Collected data:
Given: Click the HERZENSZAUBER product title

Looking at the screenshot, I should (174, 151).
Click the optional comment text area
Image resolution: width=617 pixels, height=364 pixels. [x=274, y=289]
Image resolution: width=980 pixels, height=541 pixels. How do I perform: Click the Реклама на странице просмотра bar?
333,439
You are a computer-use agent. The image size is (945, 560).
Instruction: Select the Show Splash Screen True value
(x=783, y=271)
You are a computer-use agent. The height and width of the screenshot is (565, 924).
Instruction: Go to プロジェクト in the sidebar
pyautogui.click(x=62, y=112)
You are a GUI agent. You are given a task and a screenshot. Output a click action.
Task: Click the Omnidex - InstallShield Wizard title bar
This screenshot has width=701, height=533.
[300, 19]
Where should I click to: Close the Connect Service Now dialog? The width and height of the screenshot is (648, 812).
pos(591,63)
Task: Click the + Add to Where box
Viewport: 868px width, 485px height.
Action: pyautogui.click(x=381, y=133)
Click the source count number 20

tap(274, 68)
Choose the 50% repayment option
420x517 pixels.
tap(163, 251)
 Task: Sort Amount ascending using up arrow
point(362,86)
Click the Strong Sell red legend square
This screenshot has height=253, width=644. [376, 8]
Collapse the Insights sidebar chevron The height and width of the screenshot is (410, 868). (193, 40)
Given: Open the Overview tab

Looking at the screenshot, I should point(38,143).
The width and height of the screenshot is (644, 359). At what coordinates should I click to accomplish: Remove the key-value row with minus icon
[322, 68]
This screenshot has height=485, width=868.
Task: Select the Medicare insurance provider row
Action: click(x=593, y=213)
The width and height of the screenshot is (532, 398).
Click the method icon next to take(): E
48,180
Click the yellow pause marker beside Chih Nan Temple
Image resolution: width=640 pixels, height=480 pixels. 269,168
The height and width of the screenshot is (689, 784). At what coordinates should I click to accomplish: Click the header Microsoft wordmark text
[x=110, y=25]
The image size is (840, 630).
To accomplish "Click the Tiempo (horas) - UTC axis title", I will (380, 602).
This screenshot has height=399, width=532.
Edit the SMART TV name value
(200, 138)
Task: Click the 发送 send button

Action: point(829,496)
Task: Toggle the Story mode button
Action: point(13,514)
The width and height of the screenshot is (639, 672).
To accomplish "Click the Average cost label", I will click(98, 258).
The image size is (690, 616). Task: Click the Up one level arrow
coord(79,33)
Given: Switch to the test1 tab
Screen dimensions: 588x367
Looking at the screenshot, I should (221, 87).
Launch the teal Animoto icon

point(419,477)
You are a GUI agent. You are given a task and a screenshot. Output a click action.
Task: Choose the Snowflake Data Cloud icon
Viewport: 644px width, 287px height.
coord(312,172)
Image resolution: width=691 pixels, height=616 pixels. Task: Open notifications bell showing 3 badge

Work order: Exact copies of the lines from the one containing "Given: Switch to the test1 tab" through the final line of the records are all the answer should hold.

Result for this task:
Given: Switch to the test1 tab
Screen dimensions: 588x367
Looking at the screenshot, I should (221, 87).
Launch the teal Animoto icon

point(419,477)
You are a GUI agent. You are given a task and a screenshot. Output a click action.
Task: Choose the Snowflake Data Cloud icon
Viewport: 644px width, 287px height.
coord(312,172)
Image resolution: width=691 pixels, height=616 pixels. Task: Open notifications bell showing 3 badge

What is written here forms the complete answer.